Many of you would have read the post earlier in the week from Michael McCarthy which detailed the ranging behaviour of the Aussie 200 index at the moment. This morning I wanted to take a look at something a little bit more short-term in nature but which can easily be read in conjunction with the ranging market conditions which we are seeing at the moment.
Today we have GDP and Industrial Production figures being released in China. There has been a lot of talk about the economist survey and even the 'whisper' numbers for these which has wound everyone in the market very tightly as we await the numbers. Whilst bad numbers from China will be greeted very poorly by the market it will be interesting to see if even coming in on target will be enough to trigger a rally. I would suspect so - but based on what economists are saying the chances don't sound overly high that we will see good numbers. In any case I will be watching the hourly chart and using that as the gauge of sentiment both before and after the numbers.
The centre red line here is the 50 hour moving average and you can see that this has been a really good trendline for the Aussie 200 over recent days. You can also see how the -1.25SD of the 200 hour moving average (2nd blue line from the bottom) showed significant support until that level was broken yesterday.
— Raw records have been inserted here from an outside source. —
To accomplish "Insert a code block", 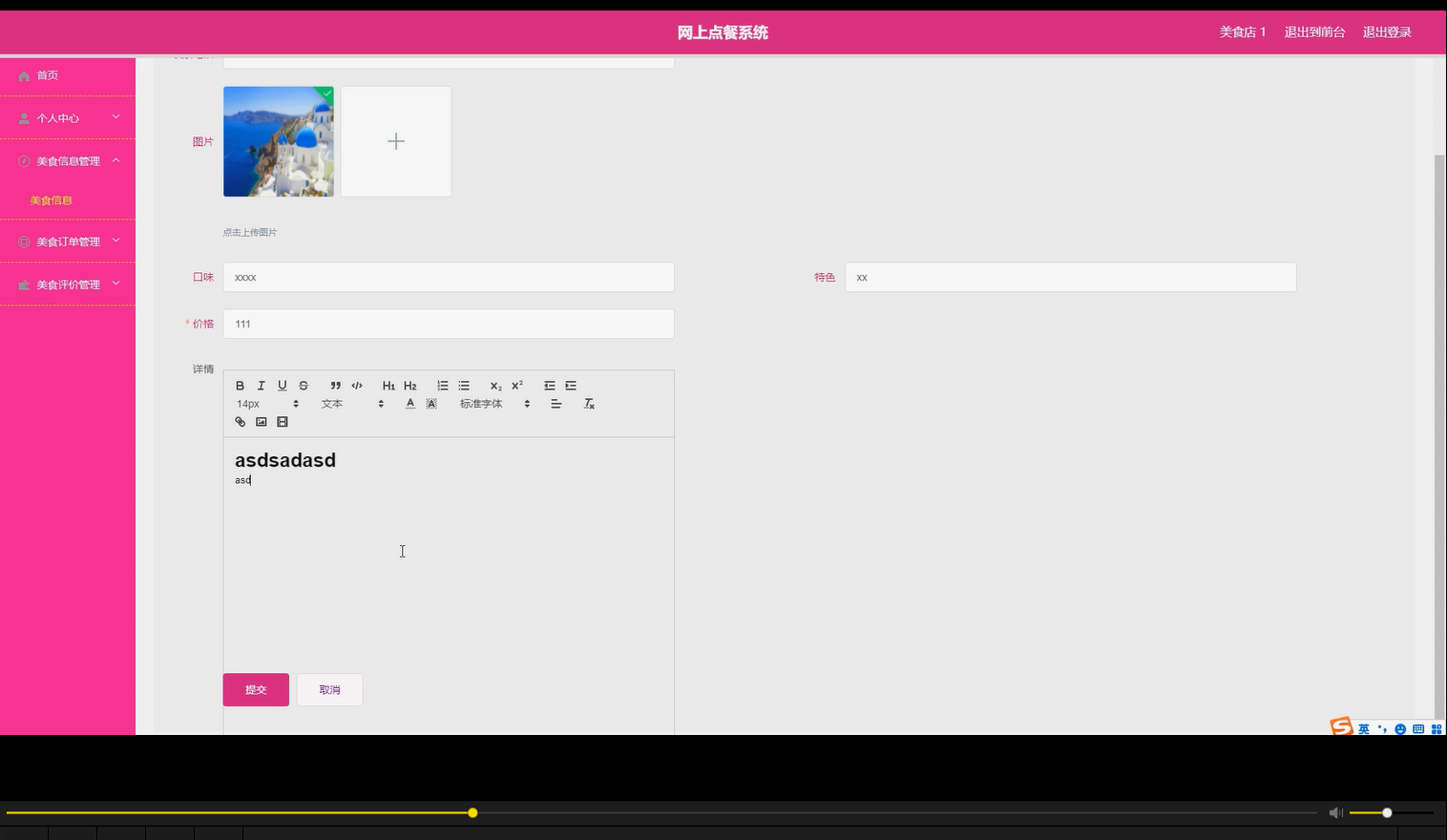I will (x=356, y=385).
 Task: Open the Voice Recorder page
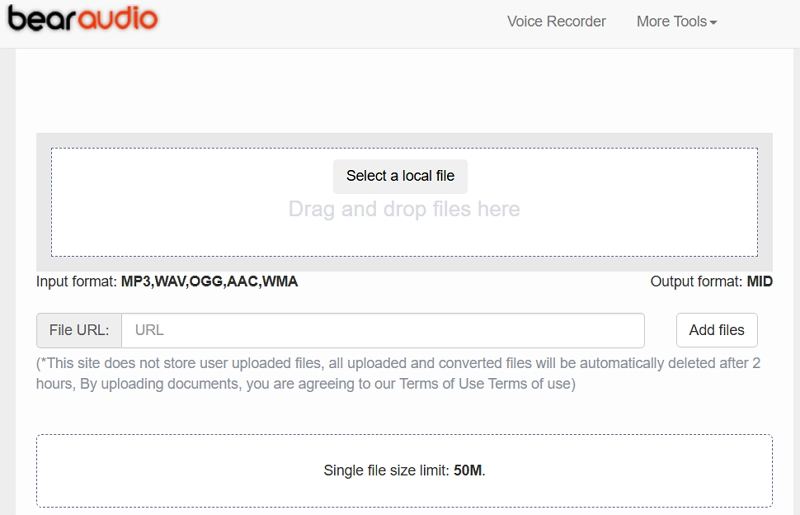point(556,21)

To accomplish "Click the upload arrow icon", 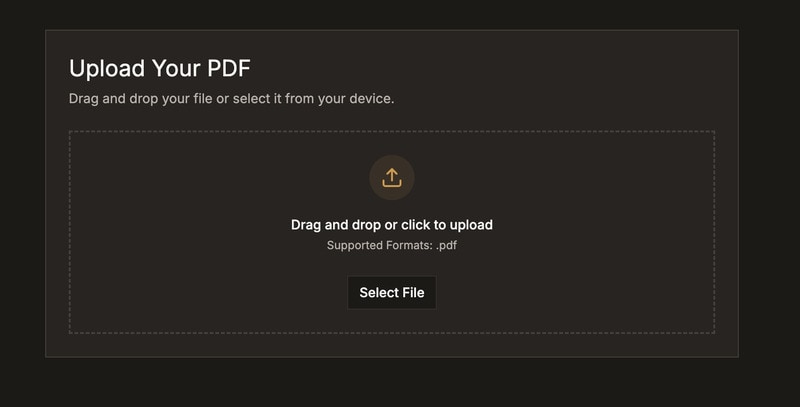I will tap(392, 177).
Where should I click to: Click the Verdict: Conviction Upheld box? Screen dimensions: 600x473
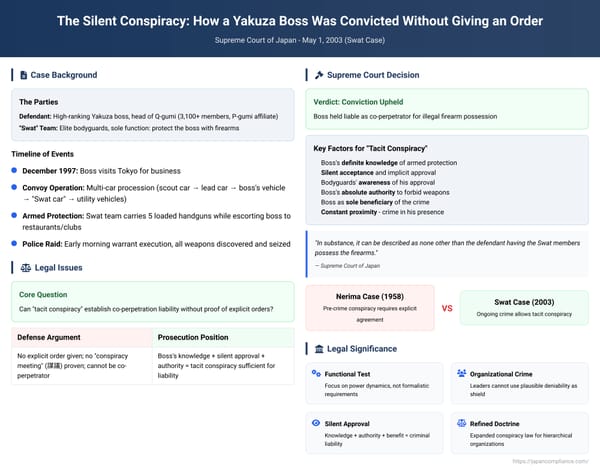(447, 109)
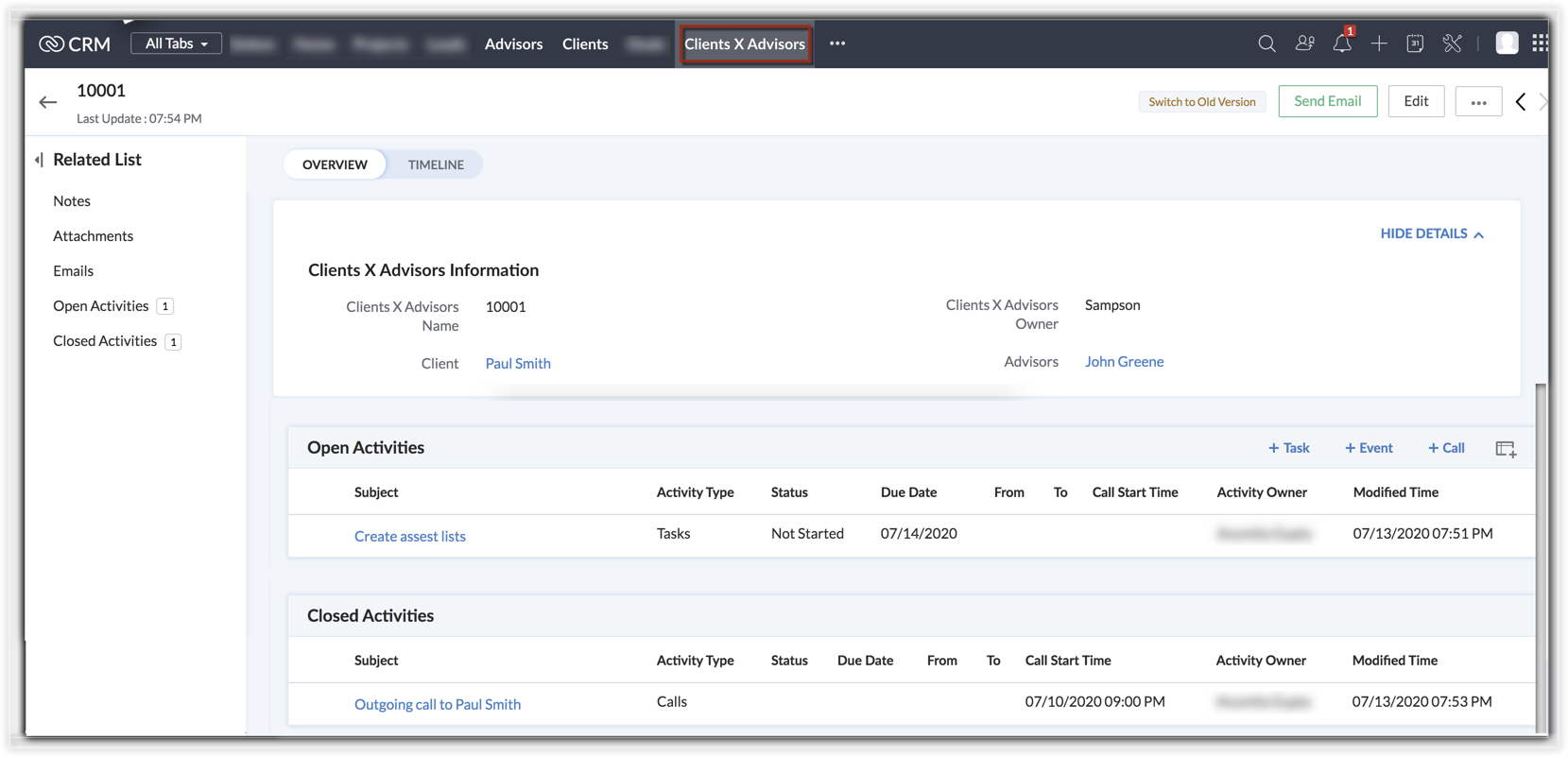This screenshot has width=1568, height=757.
Task: Open the Paul Smith client link
Action: coord(518,363)
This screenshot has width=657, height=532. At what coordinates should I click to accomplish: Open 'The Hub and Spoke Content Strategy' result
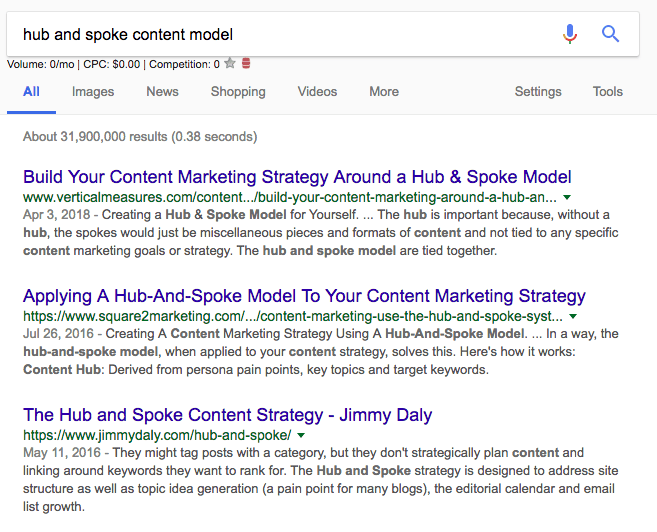click(x=228, y=414)
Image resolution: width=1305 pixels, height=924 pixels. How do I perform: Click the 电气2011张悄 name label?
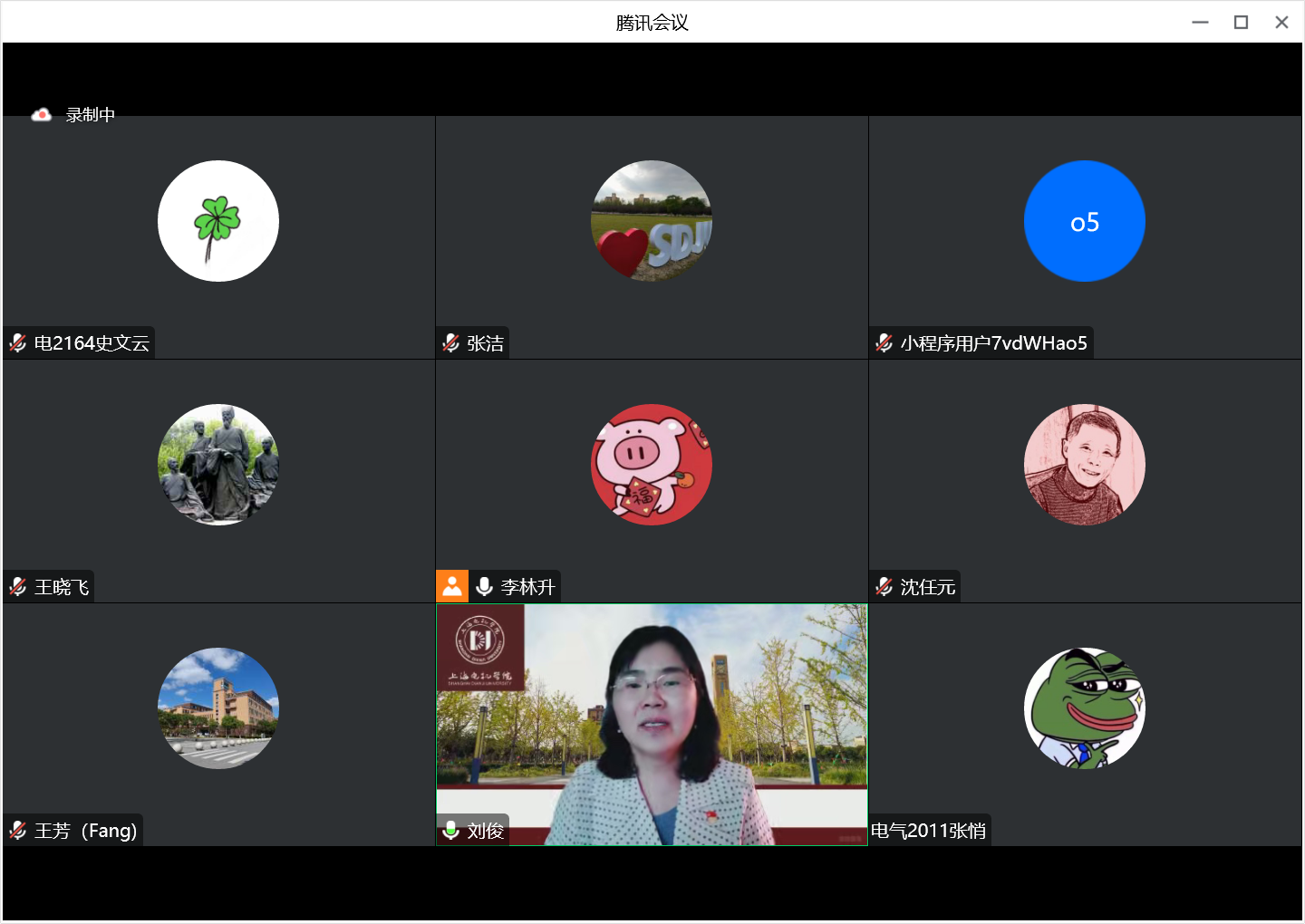coord(929,831)
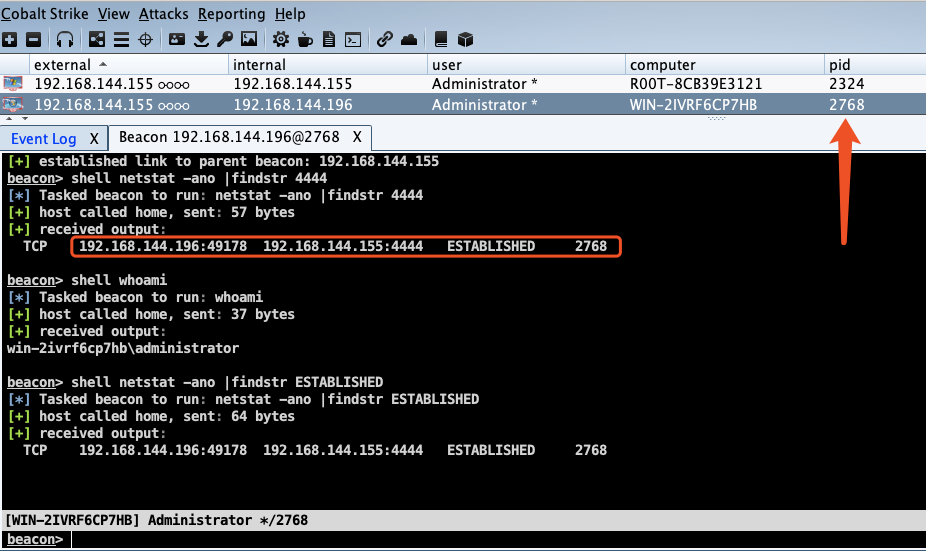This screenshot has height=551, width=926.
Task: Click the beacon command input field
Action: [498, 539]
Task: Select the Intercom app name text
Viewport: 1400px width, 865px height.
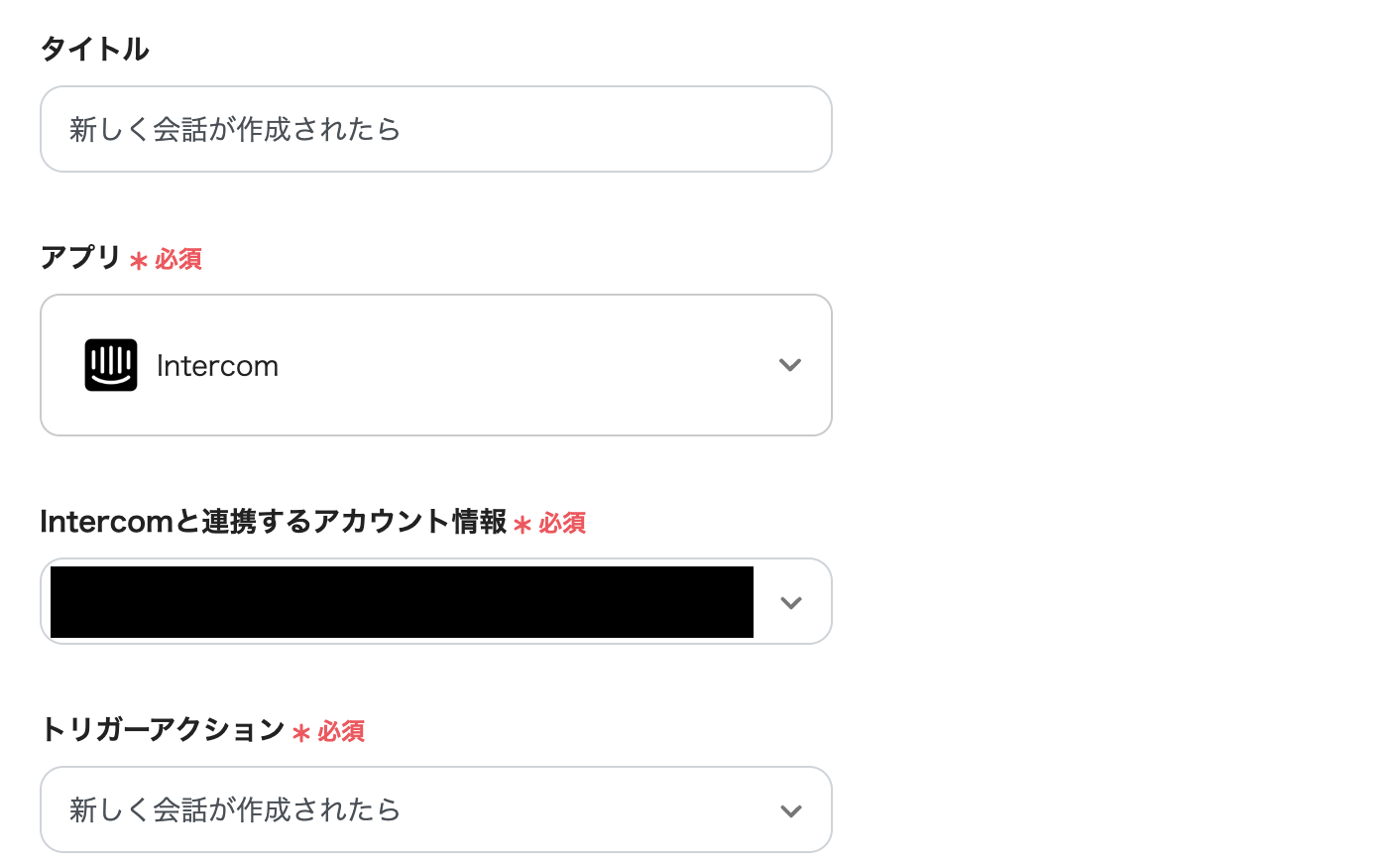Action: coord(217,366)
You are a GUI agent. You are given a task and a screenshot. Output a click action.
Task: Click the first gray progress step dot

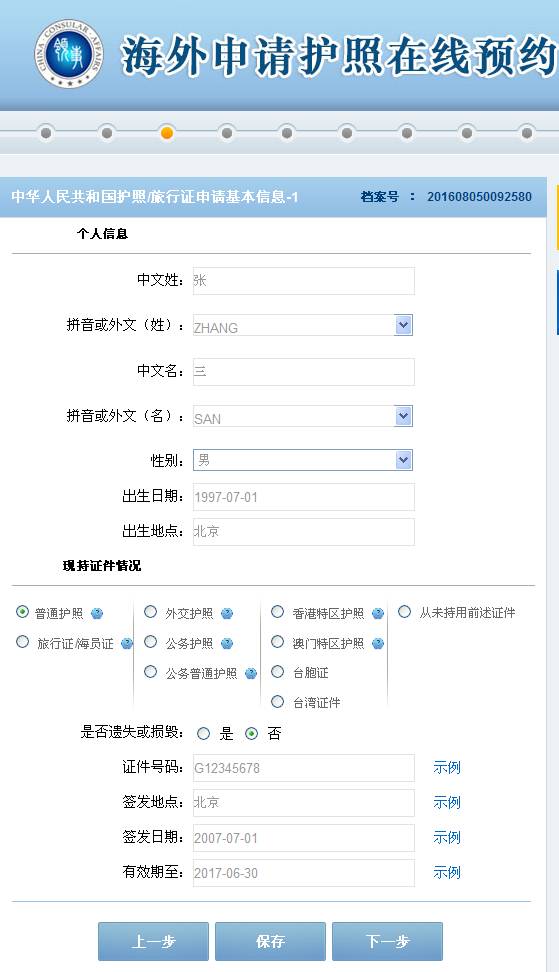(x=45, y=133)
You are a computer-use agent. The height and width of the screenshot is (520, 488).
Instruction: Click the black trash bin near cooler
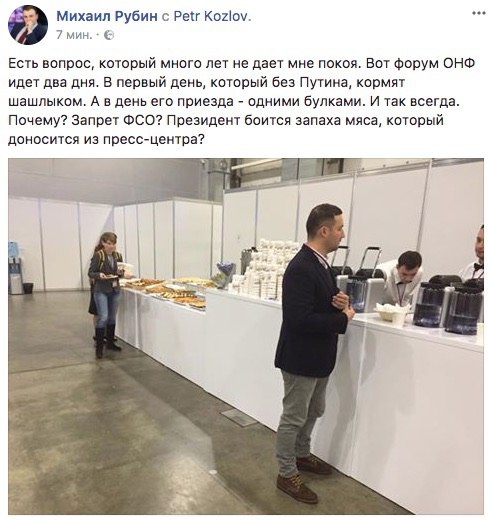tap(28, 288)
If a trader was expecting numbers to be reasonable from China it may be prudent for price to clear these 2 levels before making any major decisions because as you can see they are likely to be decent levels of resistance now - a good break on these could be a sign that the short-term trend is starting to shift. I suggest you look at these levels and again check the earlier post to see where they sit in the broader picture of the market. The bigger range shows there is room to move both higher and lower so weighing up all the evidence and looking for price direction to show itself is key.